Google on Monday released its February 2025 security patches, which address 48 vulnerabilities, including a critical zero-day vulnerability affecting the Android kernel that was being actively exploited in attacks.
Tracked as CVE-2024-53104, the zero-day flaw has been described as a high-severity issue affecting the Android Kernel’s USB Video Class (UVC) driver.
What’s the vulnerability?
This vulnerability is a privilege escalation security flaw in Android’s USB Video Class driver, which if exploited, can allow an authenticated attacker to elevate privileges in low-complexity attacks on targeted devices.
The zero-day flaw resides in the uvc_parse_format function. Improper parsing of UVC_VS_UNDEFINED type frames can cause the buffer size of frames to be miscalculated.
This can lead to out-of-bounds writes since frames of this type were not considered when calculating the frame buffer size in uvc_parse_streaming.
This can potentially allow attackers to execute arbitrary code on a vulnerable Android phone or trigger denial-of-service conditions.
“In the Linux kernel, the following vulnerability has been resolved: media: uvcvideo: Skip parsing frames of type UVC_VS_UNDEFINED in uvc_parse_format This can lead to out of bounds writes since frames of this type were not taken into account when calculating the size of the frames buffer in uvc_parse_streaming,” reads the advisory.
“There are indications that CVE-2024-36971 may be under limited, targeted exploitation”, the search giant noted in its February 2025 monthly Android security advisory.
Additionally, Google addressed a critical security flaw, CVE-2024-45569 (CVSS score of 9.8), in Qualcomm’s WLAN component.

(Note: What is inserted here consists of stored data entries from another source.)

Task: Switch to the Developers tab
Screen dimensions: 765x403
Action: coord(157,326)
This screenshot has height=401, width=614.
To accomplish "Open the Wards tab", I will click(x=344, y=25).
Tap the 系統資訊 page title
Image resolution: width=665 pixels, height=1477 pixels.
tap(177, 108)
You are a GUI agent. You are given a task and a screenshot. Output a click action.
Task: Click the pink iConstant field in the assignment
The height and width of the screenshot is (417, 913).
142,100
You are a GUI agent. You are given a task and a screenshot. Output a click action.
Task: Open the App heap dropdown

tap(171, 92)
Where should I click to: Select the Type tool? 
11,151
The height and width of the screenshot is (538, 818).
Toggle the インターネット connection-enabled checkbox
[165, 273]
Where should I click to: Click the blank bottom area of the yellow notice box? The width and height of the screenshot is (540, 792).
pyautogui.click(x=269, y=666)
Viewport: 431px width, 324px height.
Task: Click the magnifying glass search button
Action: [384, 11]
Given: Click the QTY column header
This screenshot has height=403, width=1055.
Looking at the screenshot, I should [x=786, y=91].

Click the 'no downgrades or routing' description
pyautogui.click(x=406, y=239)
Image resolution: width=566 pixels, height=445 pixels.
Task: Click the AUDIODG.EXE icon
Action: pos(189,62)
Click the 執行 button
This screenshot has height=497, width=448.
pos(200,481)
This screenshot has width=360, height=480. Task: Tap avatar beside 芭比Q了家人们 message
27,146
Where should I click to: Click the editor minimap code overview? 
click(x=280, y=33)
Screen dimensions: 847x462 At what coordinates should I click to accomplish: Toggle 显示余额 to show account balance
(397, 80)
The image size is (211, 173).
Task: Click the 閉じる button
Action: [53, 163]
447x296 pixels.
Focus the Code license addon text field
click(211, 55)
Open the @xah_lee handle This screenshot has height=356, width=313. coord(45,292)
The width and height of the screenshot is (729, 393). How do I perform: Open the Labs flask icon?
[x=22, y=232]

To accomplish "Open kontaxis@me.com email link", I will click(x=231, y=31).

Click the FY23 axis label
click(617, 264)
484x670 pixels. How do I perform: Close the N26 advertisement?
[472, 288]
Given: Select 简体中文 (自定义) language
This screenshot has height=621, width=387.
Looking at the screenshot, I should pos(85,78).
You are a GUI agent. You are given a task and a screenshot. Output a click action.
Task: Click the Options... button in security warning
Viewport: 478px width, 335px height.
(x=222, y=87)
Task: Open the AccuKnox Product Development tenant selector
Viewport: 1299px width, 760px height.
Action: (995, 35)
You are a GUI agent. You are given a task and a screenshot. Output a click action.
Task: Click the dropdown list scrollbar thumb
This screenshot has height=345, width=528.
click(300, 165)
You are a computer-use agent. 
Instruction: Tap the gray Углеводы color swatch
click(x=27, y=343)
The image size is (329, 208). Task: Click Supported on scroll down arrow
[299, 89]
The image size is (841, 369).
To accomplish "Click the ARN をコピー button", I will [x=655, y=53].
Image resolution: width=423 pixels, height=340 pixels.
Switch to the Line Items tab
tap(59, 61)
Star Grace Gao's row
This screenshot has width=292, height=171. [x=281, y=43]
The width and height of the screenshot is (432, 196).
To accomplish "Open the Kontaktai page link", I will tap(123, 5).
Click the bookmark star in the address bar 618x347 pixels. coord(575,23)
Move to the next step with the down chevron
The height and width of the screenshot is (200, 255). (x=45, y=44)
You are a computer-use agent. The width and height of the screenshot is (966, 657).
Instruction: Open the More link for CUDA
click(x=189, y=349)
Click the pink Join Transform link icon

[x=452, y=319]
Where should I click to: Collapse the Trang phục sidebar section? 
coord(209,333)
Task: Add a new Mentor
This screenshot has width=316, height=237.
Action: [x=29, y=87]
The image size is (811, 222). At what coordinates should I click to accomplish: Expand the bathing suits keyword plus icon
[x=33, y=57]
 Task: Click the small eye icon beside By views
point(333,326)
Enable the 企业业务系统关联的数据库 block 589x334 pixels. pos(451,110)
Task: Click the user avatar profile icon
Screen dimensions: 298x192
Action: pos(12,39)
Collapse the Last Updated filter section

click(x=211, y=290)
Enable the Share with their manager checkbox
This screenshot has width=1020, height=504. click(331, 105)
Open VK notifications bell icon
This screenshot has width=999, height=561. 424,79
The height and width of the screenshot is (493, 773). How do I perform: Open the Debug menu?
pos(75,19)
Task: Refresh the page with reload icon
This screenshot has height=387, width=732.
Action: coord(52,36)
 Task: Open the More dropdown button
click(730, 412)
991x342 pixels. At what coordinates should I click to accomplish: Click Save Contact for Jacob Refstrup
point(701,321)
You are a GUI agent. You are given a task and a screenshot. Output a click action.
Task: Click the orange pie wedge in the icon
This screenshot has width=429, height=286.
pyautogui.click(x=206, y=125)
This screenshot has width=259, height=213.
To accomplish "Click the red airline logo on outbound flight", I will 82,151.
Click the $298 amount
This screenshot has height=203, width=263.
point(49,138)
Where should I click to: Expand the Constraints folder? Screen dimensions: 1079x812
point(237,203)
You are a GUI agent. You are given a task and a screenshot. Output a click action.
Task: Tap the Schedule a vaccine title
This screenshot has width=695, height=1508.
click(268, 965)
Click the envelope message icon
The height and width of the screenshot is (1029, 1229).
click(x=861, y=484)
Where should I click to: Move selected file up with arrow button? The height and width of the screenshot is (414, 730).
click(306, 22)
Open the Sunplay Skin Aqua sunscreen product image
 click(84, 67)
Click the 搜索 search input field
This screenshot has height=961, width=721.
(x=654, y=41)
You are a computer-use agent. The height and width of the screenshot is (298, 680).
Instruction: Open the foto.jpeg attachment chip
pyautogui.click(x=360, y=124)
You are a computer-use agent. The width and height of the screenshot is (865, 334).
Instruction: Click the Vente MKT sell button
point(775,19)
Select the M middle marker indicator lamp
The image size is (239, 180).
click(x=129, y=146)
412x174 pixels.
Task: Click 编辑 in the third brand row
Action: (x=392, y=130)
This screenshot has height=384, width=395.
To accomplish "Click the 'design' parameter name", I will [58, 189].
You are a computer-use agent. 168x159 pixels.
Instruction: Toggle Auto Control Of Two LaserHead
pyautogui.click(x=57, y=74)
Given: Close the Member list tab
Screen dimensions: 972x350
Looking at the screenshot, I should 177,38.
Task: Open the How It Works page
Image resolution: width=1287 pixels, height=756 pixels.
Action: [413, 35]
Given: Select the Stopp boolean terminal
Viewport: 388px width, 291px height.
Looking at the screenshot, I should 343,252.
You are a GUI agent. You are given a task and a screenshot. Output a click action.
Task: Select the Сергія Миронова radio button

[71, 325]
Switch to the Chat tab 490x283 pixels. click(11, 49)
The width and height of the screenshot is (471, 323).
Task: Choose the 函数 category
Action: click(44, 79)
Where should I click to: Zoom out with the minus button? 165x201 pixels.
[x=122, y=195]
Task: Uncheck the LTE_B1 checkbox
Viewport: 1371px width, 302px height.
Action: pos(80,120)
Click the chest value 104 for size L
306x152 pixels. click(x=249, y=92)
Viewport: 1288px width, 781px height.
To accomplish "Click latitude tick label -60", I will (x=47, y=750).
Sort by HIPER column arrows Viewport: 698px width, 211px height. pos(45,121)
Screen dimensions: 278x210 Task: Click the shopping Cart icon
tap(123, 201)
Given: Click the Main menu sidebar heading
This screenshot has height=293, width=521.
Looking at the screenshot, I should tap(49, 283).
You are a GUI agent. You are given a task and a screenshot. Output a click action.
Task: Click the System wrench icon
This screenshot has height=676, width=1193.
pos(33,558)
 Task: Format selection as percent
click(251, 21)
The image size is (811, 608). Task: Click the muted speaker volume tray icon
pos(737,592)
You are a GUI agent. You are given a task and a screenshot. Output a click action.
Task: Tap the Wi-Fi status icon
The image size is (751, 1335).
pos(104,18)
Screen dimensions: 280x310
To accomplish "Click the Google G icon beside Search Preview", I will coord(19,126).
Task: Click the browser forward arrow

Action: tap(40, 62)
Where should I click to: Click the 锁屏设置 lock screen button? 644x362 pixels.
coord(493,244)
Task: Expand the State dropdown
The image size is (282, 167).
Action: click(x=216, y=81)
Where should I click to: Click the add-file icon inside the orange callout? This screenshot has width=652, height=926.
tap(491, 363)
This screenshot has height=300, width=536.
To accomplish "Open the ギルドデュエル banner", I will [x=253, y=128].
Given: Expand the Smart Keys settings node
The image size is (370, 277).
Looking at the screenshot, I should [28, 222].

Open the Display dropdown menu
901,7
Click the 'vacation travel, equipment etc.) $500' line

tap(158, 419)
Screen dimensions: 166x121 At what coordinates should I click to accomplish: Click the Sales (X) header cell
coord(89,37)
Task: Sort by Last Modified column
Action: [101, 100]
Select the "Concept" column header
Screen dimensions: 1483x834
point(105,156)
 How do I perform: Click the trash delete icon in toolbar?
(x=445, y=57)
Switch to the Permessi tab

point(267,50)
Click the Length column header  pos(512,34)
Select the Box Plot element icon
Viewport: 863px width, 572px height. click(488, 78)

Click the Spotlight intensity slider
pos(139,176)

Qualcomm states this flaw is a memory corruption issue caused by an Improper Validation of the Array Index in WLAN Host Communication when parsing the ML IE due to invalid frame content.
Patches Released
Google has released two patch sets, the 2025-02-01 and 2025-02-05 security patch levels, as part of the February 2025 security updates.
While Google Pixel devices receive security updates immediately, other manufacturers may experience delays due to the additional testing required to ensure the security patches are compatible with various hardware configurations.
Hence, Android users are strongly advised to install the 2025-02-01 and 2025-02-05 security patch levels as soon as possible to safeguard their devices and themselves from major security threats.